I thanked him for his help and he told me that he remembered the support he had received when his father had died, and he wanted to repay that help since he somewhat knew the pain our family was going through. Such a good man. I am blessed with amazing friends. I am so happy that I had a connection that came through so amazingly well to make the day really special. The feeling in the room when all those horns started playing was exciting and touching. The most amazing thing about it all to me was that none of those people knew Madison, or me. They were strangers who had been touched by her story and all of them said that they felt honored to be a part of the day in this special way.
The other musical moment of this funeral that still touches my heart came from a youth choir. Ryan Eggett is something of a musical genius, and he directs an elite choir for the UVU institute called the Latter Day Celebration Choir.

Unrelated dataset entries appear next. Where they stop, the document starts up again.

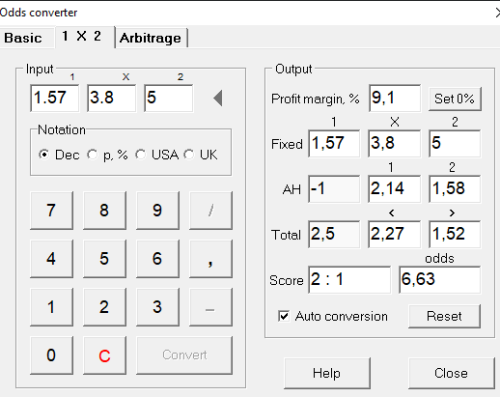The height and width of the screenshot is (397, 500).
Task: Click the keypad digit 5 key
Action: (x=104, y=259)
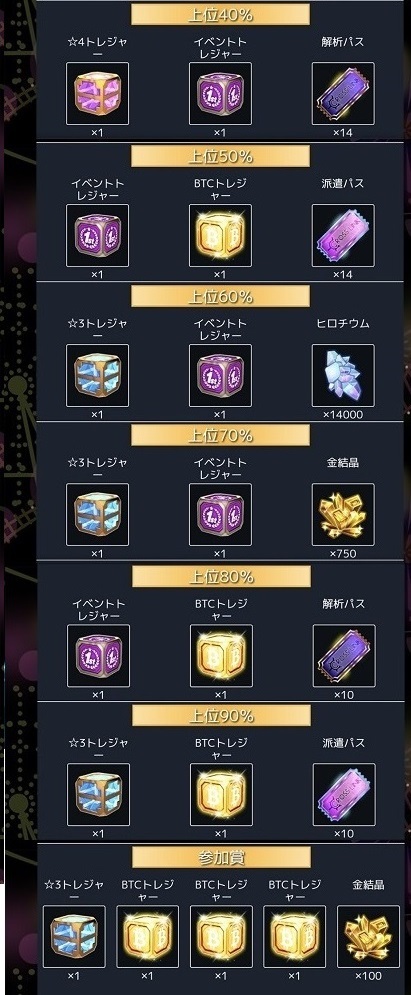Image resolution: width=411 pixels, height=995 pixels.
Task: Click the 上位80% rank header
Action: tap(221, 576)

He is also in the bishopric of the ward Madison's family was in when they lived here in Utah. He had them come in and perform "I Will Rise", and it was one of the best musical numbers I have ever been privileged to hear in my whole life. That is not an exaggeration.
I have been involved in music since I was 11, and I am pretty good. I have been part of some amazing ensembles, and I have been privileged to attend concerts and recitals of even more amazing groups, and I can only think of a couple of numbers that have ever touched me as deeply as this one. The choir is amazing, and I don't want to take anything away from them, but surely there were angels there with them. Mere mortals could not have made such an impact on so many people. The song was uplifting and comforting and full of the pure doctrines that we all needed to be reminded of.

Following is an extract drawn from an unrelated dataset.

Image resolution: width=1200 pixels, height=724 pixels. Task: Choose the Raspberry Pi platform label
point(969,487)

This is a recording someone took on their phone of the performance. I am grateful someone thought to do that. She missed the first of the song, but she said the minute she heard them singing she knew she had to find a way to save it.
This is a professional recording that they did with Alex Boye.
I listen to one of the recordings on a daily basis, and sometimes it doesn't even have anything to do with this tragedy. The song has become something of an anthem for me. It renews in me a dedication to work harder and to have more hope. It instills in me an enthusiasm for service and righteousness. It is a prayer to God to help me be better than I am now and a declaration that I will do what he asks of me so that I can have the peace and assurety that the words of the song portray. That performance has changed my life.
The day was really hard, and yet there were some really beautiful moments as well. I imagine that the ache I felt as I watched Jay and Lara bid farewell to their sweet daughter before they closed the casket for the last time will haunt me forever, especially as a mother. I know that Annika's solemn voice when I hugged her to say how much I had missed her and she answered, "I miss my sister." will linger for a while. There were a lot of efforts made to bring comfort and love to the family, and they were all so gratefully received. The cranes I know were especially touching to Lara, and rightly so. They are so lovely. For me, the music on that day served as my balm in Gilead.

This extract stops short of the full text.